A mediados de los 80, yo era un joven economista del Fondo Monetario Internacional que trabajaba en el equipo económico del FMI para España. Varios de nosotros viajábamos periódicamente a Madrid para celebrar consultas con el gobierno sobre sus políticas económicas, preparar informes que identificaran los principales desafíos económicos a los que se enfrentaban las autoridades y estudiar en detalle lo que se estaba haciendo para hacerles frente. Los primeros años de esa década no habían sido un período fácil para España. Sectores importantes de la economía, como el acero o la construcción naval, estaban en crisis, a consecuencia de la aparición de competidores que producían a bajo costo en otras partes del mundo. El crecimiento económico había sido anémico y la tasa de desempleo era una de las más elevadas de Europa. En la época en que me incorporé al equipo español en 1985 estaba en marcha un programa muy serio de reformas económicas que pretendían preparar a la economía española para su próxima entrada en la Comunidad Europea, tal como entonces se llamaba. Lo que más me impresionó durante estas visitas fue hasta qué punto la perspectiva de la entrada en la UE estaba obligando al gobierno a ampliar las miras en sus políticas económicas, yendo más allá de cuestiones de estabilidad macroeconómica para abordar toda la gama de reformas sectoriales e institucionales, cuyo objetivo parecía ser la modernización integral de la economía española. Recuerdo en particular reformas orientadas a liberalizar la entrada de inversión extranjera directa para facilitar la integración de la economía española con el resto de Europa y, en realidad, del mundo. Comprendí entonces que, si se hacía bien, esto podría conducir no sólo a una entrada masiva de capital no generador de deuda, sino además a la llegada de recursos cualificados que transformarían el envejecido tejido productivo del país.
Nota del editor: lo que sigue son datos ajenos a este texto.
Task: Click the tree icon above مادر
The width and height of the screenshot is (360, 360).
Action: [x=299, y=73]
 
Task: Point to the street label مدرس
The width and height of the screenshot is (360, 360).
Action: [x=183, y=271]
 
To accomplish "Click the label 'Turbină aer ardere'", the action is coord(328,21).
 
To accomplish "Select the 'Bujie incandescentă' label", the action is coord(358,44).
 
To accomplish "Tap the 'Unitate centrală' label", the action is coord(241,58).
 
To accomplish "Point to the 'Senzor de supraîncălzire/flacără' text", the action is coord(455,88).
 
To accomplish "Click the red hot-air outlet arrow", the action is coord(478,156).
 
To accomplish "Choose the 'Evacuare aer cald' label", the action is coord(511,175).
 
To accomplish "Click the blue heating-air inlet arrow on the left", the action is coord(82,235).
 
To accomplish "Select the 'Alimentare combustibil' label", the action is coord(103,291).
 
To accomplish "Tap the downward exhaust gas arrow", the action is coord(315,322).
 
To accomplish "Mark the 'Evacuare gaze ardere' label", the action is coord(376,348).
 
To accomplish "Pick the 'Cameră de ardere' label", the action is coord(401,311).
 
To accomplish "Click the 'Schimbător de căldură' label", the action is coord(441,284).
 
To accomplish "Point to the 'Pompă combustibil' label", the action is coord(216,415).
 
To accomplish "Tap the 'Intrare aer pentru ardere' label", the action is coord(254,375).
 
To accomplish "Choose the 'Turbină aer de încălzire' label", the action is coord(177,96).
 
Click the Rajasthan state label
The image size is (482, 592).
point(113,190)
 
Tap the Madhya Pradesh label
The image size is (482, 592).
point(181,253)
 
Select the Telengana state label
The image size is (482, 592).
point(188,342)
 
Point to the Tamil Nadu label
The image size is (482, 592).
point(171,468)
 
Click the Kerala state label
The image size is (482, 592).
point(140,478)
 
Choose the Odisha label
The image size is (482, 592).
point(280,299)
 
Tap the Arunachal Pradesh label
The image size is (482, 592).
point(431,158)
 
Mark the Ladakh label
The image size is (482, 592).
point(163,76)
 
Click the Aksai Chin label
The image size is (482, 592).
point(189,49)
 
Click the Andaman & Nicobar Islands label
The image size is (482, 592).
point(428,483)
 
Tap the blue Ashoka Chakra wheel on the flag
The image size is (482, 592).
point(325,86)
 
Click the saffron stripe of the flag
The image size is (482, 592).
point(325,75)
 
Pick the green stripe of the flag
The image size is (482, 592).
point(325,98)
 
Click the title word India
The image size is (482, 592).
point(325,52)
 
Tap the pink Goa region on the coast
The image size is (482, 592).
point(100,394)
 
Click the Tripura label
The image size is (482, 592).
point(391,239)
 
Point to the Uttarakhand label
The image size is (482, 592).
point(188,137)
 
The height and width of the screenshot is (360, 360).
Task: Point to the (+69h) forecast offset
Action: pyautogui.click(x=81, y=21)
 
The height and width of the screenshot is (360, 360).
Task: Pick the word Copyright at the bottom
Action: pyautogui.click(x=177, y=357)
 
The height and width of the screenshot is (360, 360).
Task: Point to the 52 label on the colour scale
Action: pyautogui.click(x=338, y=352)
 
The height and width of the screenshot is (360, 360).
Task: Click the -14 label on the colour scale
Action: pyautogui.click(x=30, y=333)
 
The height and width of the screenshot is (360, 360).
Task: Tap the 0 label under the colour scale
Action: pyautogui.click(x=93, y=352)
Viniendo de Latinoamérica, por entonces en medio de una terrible crisis de deuda externa que había dado lugar a una década perdida de crecimiento económico prácticamente nulo, recuerdo haber pensado cuán afortunados eran los españoles: iban a convertirse en parte de un club de países ricos firmemente comprometidos con los principios democráticos y dispuestos a ayudarles a hacer esa transición con éxito.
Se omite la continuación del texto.